J'ai énormément de mal à accepter le fait que nous en sommes là, car c'est une responsabilité très difficile à assumer que d'être dans notre position. Il m'arrive d'entrevoir des failles dans lesquelles nous pourrions tomber et qui nous détruiraient. Nous avons tout juste réussi à survivre des changements de personnel, et avons toujours eu des problèmes. Nous pourrions nous planter dans notre optique musicale ou prendre de mauvaises décisions professionnelles. Donc si je prends tout cela en considération, j'ai du mal à considérer le groupe comme un phénomène. De plus, si je ne devais penser qu'à ça, je laisserais de côté ce qui semble le plus important : l'intégrité du groupe, ce qu'il représente et ce qu'il cherche à véhiculer. Bien entendu, notre succès est énorme, mais cela rend d'autant plus difficiles nos efforts pour nous concentrer sur notre musique et être un groupe plausible.

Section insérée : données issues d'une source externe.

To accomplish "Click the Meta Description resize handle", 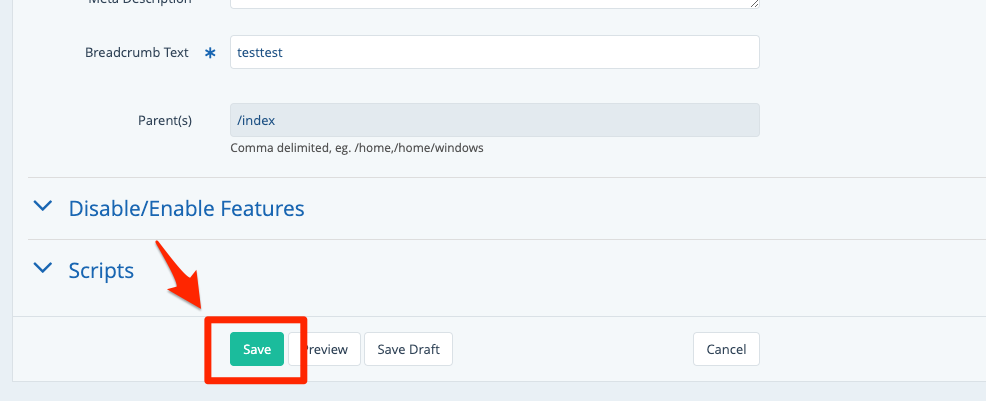I will click(754, 4).
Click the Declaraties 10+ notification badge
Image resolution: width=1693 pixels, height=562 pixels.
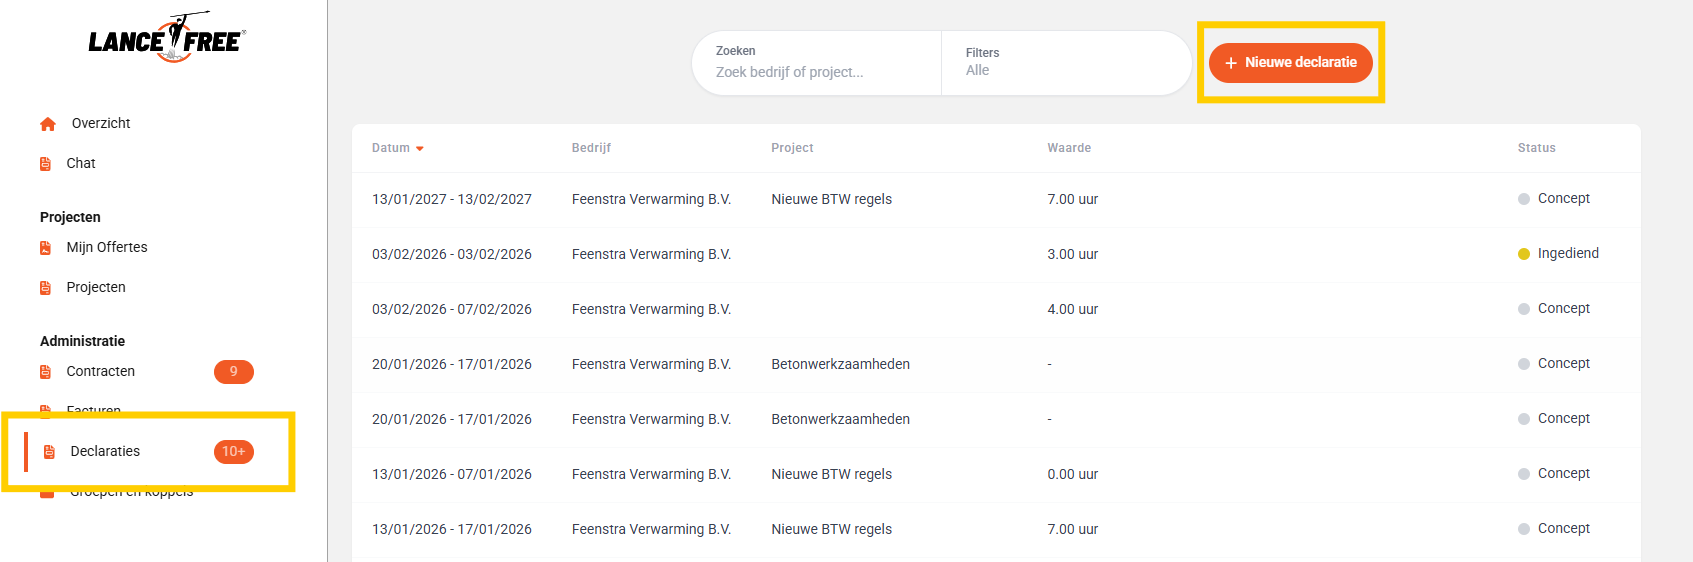(234, 452)
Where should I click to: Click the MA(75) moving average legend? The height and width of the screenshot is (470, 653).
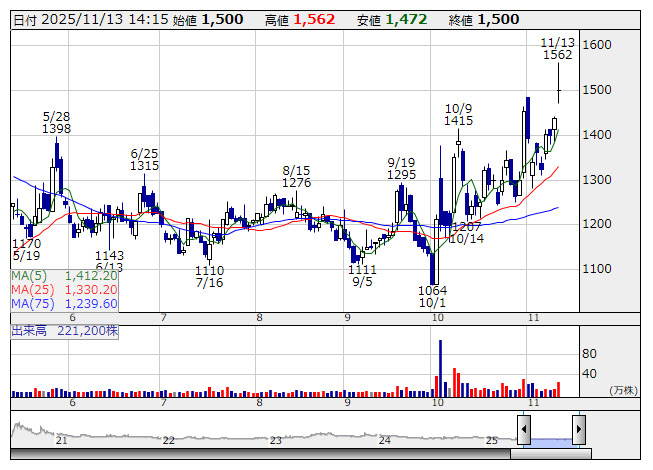pos(65,303)
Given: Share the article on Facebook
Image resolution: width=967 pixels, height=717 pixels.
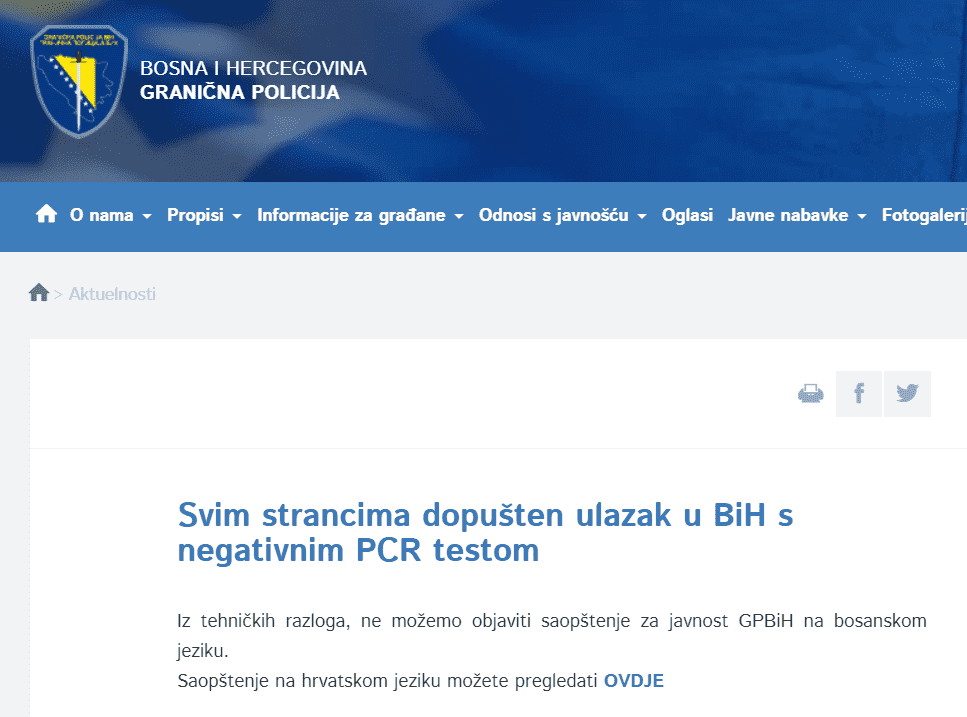Looking at the screenshot, I should coord(859,394).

Tu es un fan de rock, particulièrement de Led Zeppelin et Aerosmith. Comment situes-tu le Guns N' Roses de 1993 et sa musique par apport aux grandes époques respectives d'Aerosmith, de Led Zeppelin et des Rolling Stones ?
La seule chose que je puisse dire au sujet de Guns, c'est que nous sommes encore en vie ; nous sommes des survivants. N'exagérons rien, car nous n'avons sorti q'un album studio, un mini E.P. acoustique. Nous n'avons enregistré que deux véritables 33 tours, et c'est cela qui me fait penser que nous ne pouvons pas encore nous permettre d'affirmer que nous sommes un groupe marquant. Je veux enregistrer un nouveau disque, qu'il soit une réussite et, ainsi, Guns N' Roses ne sera plus considéré comme un groupe de chanceux. A l'avenir, quand le groupe ne sera plus en activité, j'aimerais bien être là pour savoir ce que l'on en pensait. Actuellement, je ne travaille pas pour que Guns N' Roses soit un groupe "historique", mais j'aimerais croire que, dans les années 90, au moins nous avons eu notre importance.


Interview publiée en 1993 dans le magazine "Hard Force".